A joint delegation from the Board and the SEC will meet with representatives of China’s Ministry of Finance and the China Securities Regulatory Commission. The purpose of the meeting is to discuss a cooperative resolution to cross-boarder auditing oversight. This will implement the provisions of the Sarbanes-Oxley Act which require that all public companies whose securities trade on U.S. Exchanges use an audit firm registered with the board. To date the Board has been blocked from conducting the required inspections by China. Currently there are 110 registrants in China and Hong Kong.

Court of appeals

Venue: In SEC v. Johnson, No. 09-5399 (D.C. Cir. June 28, 2011) the Court reversed a jury verdict in favor of the Commission and dismissed the case for lack of venue. The SEC’s claims centered on a financial fraud at PurchasePro.com in 2000 and 2001. During that time period Christopher Benyo served as Senior Vice President for Marketing and Network Development for the company. In early 2000 AOL retained the firm to build an online sales platform.

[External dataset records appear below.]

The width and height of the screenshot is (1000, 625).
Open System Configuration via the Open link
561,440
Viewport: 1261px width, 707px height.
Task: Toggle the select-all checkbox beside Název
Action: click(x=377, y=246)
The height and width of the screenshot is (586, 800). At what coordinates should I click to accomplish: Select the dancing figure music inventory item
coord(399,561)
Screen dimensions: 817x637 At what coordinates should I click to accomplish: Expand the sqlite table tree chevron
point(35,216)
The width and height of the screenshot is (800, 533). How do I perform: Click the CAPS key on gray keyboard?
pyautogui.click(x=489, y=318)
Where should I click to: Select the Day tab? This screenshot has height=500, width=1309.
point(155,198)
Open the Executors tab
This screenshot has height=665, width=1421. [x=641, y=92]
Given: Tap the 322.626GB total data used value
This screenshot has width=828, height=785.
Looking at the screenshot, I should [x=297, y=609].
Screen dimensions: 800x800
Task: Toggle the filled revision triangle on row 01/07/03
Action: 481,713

In late 2000 PurchasePro began to document sham transactions with AOL. By the end of the first quarter 2001 two-thirds of the $29.8 million in reported revenue came from either sham referrals or new fraudulent contracts from its dealings with AOL. Eventually the fraud was discovered by the auditors. In January 2005 Mr. Benyo, three other PurchasePro employees and two AOL executives were indicted in the Eastern District of Virginia. Mr. Benyo was acquitted of all charges following a jury trial. In a parallel SEC case however the jury found him liable.

The Circuit Court reversed. Under Section 27 of the Exchange Act venue is proper “in the district wherein the defendant is found or is an inhabitant or transacts business . . . [or] in the district wherein any act or transaction constituting the violation occurred.” The “any act” language of the Section permits a plaintiff to bring suit in any district where any person has committed an act that “constitute[s]” the offense for which the defendant is charged the Court noted. The co-conspirator theory of venue is “a gloss upon and an extension of . . . ” Section 27, according to the Court.

Mr. Benyo claimed that Central Bank of Denver v. First Interstate, 511 U.S. 161 (1994)precludes adding a gloss to the statute such as the co-conspirator theory of venue relied on by the SEC and the district court. Reading the plain language of the statute the Circuit Court concluded forecloses the SEC’s claims because the co-conspirator theory expands venue beyond what the statute authorizes. Here the SEC failed to identify in its complaint or evidence any act or transaction of Mr. Benyo occurring in the District of Columbia that constituted the violations charged. The Court ordered the complaint dismissed without prejudice.